◆ What you should do ◆
Lines in the listing below that hold "button" are the ones to copy.

◆ Task inputs ◆

"""

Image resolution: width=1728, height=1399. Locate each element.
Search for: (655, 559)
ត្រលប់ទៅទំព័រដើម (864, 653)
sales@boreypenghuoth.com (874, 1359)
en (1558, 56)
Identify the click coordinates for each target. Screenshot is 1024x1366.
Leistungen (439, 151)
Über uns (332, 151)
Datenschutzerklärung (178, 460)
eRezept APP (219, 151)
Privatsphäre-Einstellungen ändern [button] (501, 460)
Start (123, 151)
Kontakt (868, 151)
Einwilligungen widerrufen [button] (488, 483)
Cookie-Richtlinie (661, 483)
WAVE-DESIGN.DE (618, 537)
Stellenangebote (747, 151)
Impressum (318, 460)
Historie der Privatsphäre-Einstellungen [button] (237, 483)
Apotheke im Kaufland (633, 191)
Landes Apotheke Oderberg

"""

◆ Solved problem ◆
Privatsphäre-Einstellungen ändern [button] (501, 460)
Einwilligungen widerrufen [button] (488, 483)
Historie der Privatsphäre-Einstellungen [button] (237, 483)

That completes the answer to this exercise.